** Records for processing follows **
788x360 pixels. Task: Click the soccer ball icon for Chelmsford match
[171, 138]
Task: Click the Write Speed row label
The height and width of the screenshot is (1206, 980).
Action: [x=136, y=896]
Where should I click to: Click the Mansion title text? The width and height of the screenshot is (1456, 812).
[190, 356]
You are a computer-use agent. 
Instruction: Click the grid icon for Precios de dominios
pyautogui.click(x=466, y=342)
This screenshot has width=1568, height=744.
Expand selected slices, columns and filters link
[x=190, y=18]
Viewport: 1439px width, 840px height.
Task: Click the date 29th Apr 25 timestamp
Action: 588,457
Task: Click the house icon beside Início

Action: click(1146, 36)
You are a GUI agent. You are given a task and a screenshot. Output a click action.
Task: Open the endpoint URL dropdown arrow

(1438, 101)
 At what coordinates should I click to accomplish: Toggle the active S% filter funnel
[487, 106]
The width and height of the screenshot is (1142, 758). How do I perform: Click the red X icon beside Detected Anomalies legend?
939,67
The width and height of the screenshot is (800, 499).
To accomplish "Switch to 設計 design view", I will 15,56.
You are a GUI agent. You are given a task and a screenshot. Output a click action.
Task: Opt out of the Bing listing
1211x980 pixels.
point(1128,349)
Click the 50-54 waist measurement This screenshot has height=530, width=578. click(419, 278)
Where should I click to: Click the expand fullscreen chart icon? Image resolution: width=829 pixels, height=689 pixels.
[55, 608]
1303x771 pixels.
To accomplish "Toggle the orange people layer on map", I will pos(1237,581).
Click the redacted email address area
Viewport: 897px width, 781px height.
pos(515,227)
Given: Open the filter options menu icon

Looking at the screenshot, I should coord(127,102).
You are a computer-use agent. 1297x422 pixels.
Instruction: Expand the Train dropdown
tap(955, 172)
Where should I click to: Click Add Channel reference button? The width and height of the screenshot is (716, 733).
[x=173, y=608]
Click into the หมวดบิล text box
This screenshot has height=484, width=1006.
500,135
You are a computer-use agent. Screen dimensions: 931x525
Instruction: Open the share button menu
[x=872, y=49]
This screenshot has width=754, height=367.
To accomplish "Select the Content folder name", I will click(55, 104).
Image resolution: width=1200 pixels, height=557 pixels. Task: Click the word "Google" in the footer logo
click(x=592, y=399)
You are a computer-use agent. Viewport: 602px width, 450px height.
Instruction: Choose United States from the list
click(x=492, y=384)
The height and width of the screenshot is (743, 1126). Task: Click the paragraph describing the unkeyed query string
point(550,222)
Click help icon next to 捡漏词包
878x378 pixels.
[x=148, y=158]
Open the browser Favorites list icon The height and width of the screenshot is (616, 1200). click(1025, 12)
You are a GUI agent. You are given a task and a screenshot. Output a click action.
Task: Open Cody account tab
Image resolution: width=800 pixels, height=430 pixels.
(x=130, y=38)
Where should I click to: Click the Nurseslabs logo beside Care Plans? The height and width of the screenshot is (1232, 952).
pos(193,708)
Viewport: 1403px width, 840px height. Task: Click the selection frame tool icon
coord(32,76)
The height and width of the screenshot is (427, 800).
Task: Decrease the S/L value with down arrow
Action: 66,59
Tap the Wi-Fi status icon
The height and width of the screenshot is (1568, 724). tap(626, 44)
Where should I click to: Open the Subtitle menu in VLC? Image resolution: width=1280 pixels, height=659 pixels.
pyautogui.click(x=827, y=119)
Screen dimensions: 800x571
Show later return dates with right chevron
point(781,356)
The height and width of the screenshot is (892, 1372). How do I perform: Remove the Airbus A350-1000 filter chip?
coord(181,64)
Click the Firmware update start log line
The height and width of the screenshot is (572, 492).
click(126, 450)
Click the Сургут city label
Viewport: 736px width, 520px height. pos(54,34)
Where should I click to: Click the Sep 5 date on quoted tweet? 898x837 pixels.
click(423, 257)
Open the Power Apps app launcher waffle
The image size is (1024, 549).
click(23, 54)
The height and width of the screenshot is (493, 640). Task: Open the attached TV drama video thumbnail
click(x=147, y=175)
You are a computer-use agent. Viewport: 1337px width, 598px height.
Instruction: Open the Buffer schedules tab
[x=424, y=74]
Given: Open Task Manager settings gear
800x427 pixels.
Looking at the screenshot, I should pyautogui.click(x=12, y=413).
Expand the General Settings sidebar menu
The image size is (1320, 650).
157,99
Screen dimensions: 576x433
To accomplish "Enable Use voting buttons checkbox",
** End of Records for processing **
Starting at the line that contains "Screen dimensions: 800x571", print every line through the end of the listing, word for word. Leave out all the rest.

= Solution below =
Screen dimensions: 800x571
Show later return dates with right chevron
point(781,356)
The height and width of the screenshot is (892, 1372). How do I perform: Remove the Airbus A350-1000 filter chip?
coord(181,64)
Click the Firmware update start log line
The height and width of the screenshot is (572, 492).
click(126, 450)
Click the Сургут city label
Viewport: 736px width, 520px height. pos(54,34)
Where should I click to: Click the Sep 5 date on quoted tweet? 898x837 pixels.
click(423, 257)
Open the Power Apps app launcher waffle
The image size is (1024, 549).
click(23, 54)
The height and width of the screenshot is (493, 640). Task: Open the attached TV drama video thumbnail
click(x=147, y=175)
You are a computer-use agent. Viewport: 1337px width, 598px height.
Instruction: Open the Buffer schedules tab
[x=424, y=74]
Given: Open Task Manager settings gear
800x427 pixels.
Looking at the screenshot, I should pyautogui.click(x=12, y=413).
Expand the General Settings sidebar menu
The image size is (1320, 650).
157,99
Screen dimensions: 576x433
To accomplish "Enable Use voting buttons checkbox",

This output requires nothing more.